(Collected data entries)
━━━━━━

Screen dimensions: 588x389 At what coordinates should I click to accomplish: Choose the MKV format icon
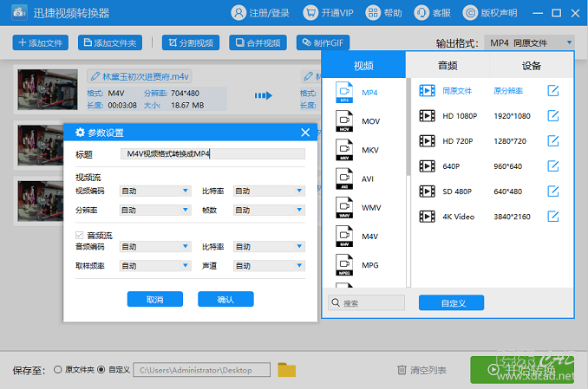coord(344,150)
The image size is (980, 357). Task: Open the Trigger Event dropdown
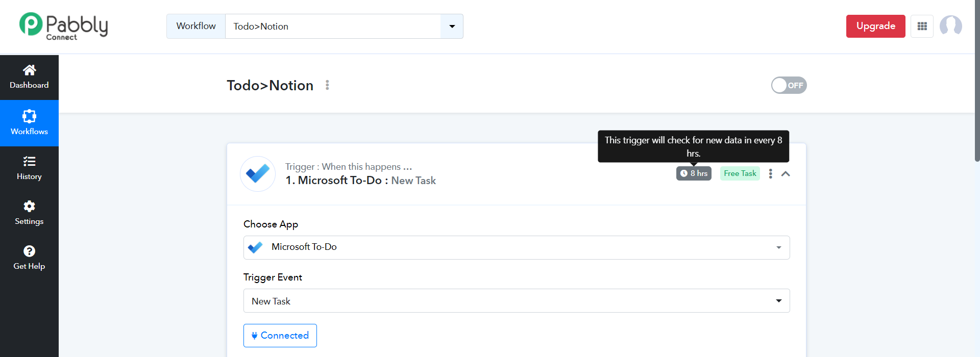coord(516,301)
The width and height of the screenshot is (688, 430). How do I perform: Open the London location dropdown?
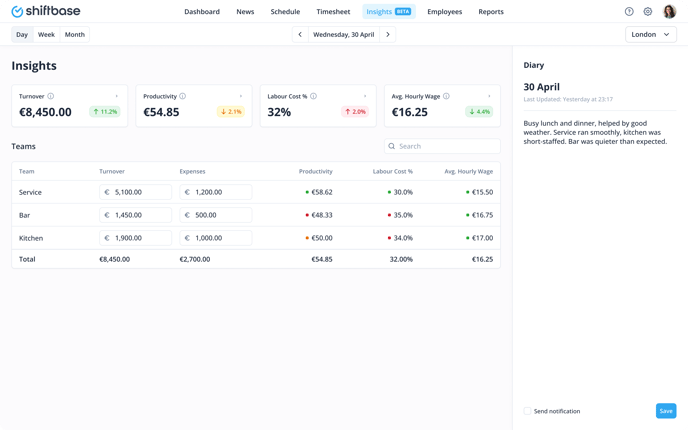650,34
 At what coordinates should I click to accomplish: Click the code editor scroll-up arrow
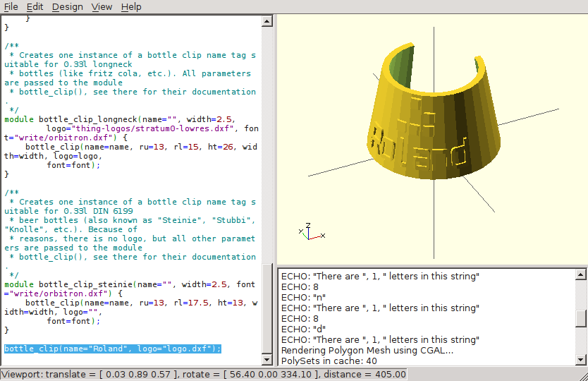[x=267, y=21]

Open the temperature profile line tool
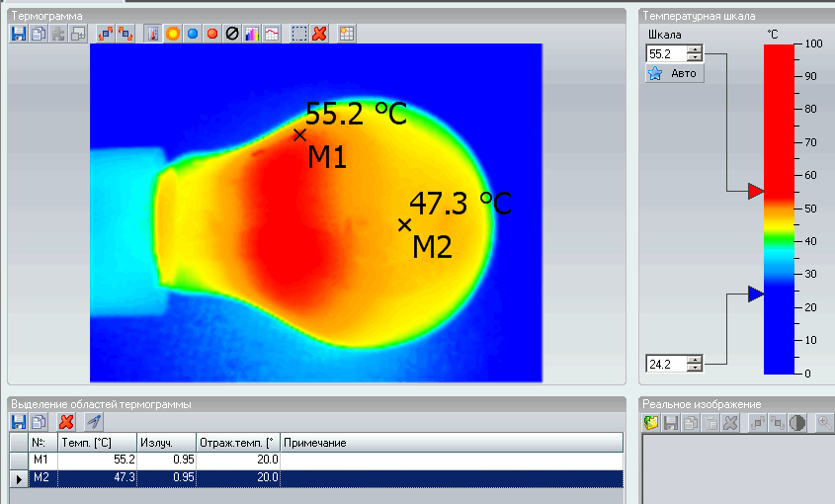coord(270,34)
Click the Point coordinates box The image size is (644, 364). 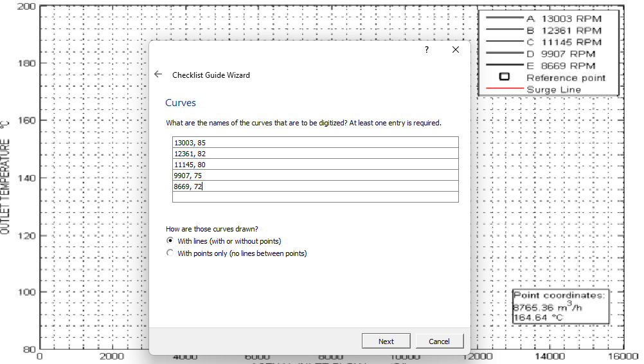tap(560, 307)
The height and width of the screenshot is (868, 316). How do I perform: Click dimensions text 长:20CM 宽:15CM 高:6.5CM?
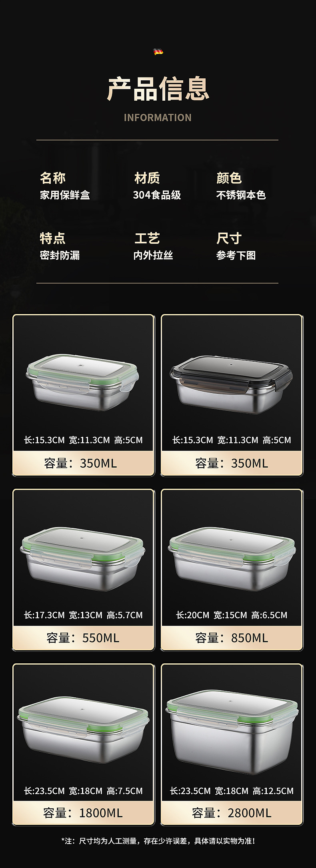pyautogui.click(x=232, y=615)
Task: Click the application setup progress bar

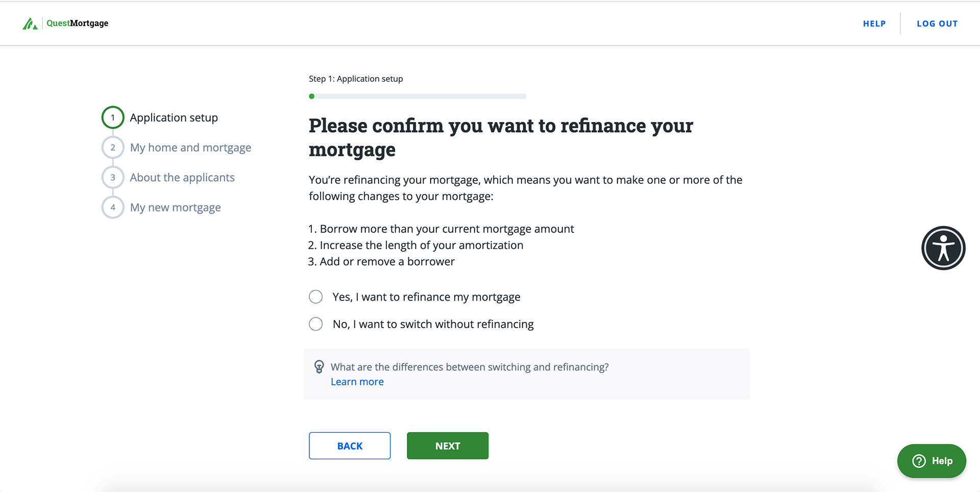Action: pyautogui.click(x=418, y=96)
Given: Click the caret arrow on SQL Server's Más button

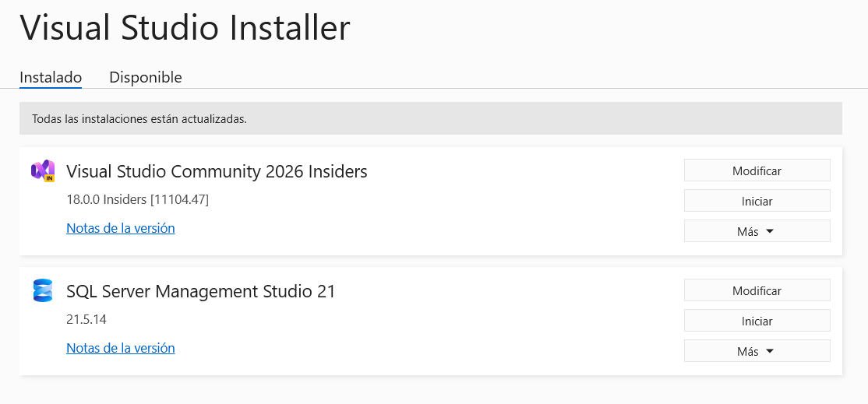Looking at the screenshot, I should pos(770,351).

━━━━━━

[AIM OF THE TASK] The required answer is every line from the one containing "Task: Click the" through the last line of the entries, restated word for word and with no pictures.

[ANSWER BELOW]
Task: Click the application setup progress bar

Action: pyautogui.click(x=418, y=96)
Given: Click the caret arrow on SQL Server's Más button

Looking at the screenshot, I should pos(770,351).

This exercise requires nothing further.